The cost of diesel has almost tripled between January and to date. According to the NBS, the average cost of diesel per litre has skyrocketed by 176% between January and October 2022, while petrol prices have also risen from an average of N165/ltr to as high as N200/$1 depending on the region.
Implication for companies and the economy
The macro and socio-economic issues affecting the cost of doing business in Nigeria have some implications on the operation of businesses in the country and by extension on the country at large. Some of these implications include:
Decline in margins
- Some companies in the ICT sector and other industries have suffered a decline in their profit margins in recent times owing to the increase in the cost of production and operating expenses.
- Chams Plc, a technology solutions company recorded a gross profit margin of 20.6% in 9-month 2022 for example, which is lower than the 24.1% recorded in the corresponding period of 2021.
- Notably, businesses that spend a huge chunk out of their revenue to make up for the rising cost of production and operating expenses will see their profit margin drop, which would reduce the number of dividend payouts to shareholders, and as a consequence discourage participation in the local equities market.
Impact government tax revenue
- When companies’ profit decline, it could affect the amount of taxes remitted to the government. Data from the National Bureau of Statistics (NBS) showed that the manufacturing and ICT sectors topped the list of sectors with the highest company income tax (CIT) remittances in the first half of 2022.
- Specifically, the manufacturing sector remitted a sum of N219.25 billion as CIT between January and June 2022, while the ICT sector remitted N185.09 billion in the same period.
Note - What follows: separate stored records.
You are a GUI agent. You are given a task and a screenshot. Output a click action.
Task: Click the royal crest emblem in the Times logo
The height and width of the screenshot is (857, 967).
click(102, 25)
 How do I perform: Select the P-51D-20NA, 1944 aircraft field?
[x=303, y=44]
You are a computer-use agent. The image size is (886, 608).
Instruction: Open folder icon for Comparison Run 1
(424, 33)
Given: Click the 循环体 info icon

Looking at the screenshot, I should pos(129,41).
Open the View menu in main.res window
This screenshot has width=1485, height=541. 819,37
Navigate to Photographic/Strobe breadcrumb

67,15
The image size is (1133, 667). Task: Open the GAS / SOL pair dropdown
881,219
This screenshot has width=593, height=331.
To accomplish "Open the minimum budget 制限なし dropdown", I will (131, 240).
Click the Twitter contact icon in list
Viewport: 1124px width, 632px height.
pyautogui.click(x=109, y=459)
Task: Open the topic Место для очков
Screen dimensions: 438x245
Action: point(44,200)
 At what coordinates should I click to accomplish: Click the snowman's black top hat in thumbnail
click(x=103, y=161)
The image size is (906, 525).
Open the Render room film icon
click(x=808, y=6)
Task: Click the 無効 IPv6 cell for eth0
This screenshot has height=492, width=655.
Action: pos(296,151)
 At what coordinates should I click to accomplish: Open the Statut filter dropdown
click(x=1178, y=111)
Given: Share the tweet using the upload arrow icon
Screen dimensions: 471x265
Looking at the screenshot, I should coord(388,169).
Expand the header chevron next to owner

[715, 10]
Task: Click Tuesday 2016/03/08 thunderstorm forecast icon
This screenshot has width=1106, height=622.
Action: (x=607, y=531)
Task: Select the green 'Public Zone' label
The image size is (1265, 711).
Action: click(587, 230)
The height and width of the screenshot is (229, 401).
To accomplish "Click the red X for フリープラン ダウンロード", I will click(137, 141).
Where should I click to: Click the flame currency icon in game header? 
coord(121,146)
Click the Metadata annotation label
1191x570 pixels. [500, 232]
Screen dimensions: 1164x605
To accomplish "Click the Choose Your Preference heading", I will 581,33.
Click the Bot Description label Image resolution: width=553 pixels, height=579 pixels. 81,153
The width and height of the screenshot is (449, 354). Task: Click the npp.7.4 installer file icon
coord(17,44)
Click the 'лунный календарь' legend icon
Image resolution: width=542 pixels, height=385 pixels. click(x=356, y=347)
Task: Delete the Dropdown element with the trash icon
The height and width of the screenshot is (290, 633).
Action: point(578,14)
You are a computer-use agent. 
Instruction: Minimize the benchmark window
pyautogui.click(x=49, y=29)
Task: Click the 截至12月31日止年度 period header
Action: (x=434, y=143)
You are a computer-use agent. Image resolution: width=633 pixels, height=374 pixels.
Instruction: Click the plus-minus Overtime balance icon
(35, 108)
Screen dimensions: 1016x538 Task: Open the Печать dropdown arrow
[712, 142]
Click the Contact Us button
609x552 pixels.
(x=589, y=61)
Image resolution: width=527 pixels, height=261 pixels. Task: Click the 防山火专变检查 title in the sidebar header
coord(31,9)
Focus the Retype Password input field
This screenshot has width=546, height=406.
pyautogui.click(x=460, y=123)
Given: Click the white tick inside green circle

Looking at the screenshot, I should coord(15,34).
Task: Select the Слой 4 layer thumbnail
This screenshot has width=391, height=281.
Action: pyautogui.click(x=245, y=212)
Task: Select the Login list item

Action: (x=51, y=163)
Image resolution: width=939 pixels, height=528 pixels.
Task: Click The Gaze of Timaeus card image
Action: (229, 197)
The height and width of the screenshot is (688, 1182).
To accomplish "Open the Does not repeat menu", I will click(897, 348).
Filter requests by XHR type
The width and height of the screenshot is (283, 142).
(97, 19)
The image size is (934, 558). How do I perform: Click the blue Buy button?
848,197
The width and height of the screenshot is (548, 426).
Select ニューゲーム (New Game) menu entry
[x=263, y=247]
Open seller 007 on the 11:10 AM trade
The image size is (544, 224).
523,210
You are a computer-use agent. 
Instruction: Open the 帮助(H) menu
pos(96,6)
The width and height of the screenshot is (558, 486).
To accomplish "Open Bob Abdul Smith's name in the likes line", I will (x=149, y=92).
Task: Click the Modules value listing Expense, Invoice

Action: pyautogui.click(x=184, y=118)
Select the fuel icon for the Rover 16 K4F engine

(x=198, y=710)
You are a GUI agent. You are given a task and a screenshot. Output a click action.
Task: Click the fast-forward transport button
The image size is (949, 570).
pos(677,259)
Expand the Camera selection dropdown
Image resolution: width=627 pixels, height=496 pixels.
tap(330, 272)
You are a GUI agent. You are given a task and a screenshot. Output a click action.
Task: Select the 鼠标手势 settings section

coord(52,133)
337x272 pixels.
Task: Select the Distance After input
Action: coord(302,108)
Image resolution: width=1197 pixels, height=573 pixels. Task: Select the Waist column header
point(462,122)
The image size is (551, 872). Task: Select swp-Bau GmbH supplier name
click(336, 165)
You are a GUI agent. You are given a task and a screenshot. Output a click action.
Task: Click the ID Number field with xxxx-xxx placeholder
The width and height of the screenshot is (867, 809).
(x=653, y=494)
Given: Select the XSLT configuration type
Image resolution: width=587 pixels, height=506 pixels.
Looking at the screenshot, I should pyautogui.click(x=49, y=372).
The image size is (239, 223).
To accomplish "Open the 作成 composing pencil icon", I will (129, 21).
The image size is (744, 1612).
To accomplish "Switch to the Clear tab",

Both are on top of the list.
- If businesses suffer profit loss, it affects government revenues, especially at a time when the Nigerian government needs more revenue to fill its fiscal deficit. The Nigerian federal government has been running a fiscal imbalance for the past eleven years.
- Another major implication of the hard business operating environment is that businesses that do not wish to risk recording a loss would increase the prices of goods or cost of services, which will lead to further inflation in the country.
- Companies in the manufacturing sector are already passing on the high costs to the final consumer, which is reflected in the sudden spike in their revenue in the year under review.
It is also worth adding that this turn of events could have a ripple effect on foreign investments, as the high inflationary environment gives a bad indication to foreign investors and discourages those who are already operating in the country.
What this means: Following the impact of the lingering high operating environment ravaging businesses in the ICT sector and other industries of the Nigerian economy, it would be impossible to give sustained value to all stakeholders if prices are not reviewed upward in the coming months.
- This is important considering that some of the stakeholders, in this case, are also employees of the companies, and any business who do not wish to reduce staff cost would need to increase revenue to maintain appreciable margins in light of these troubling macro numbers.
- Shareholders also demand value for their investments, and consumers also deserve sufficient value for their money, while the government requires value in form of taxes.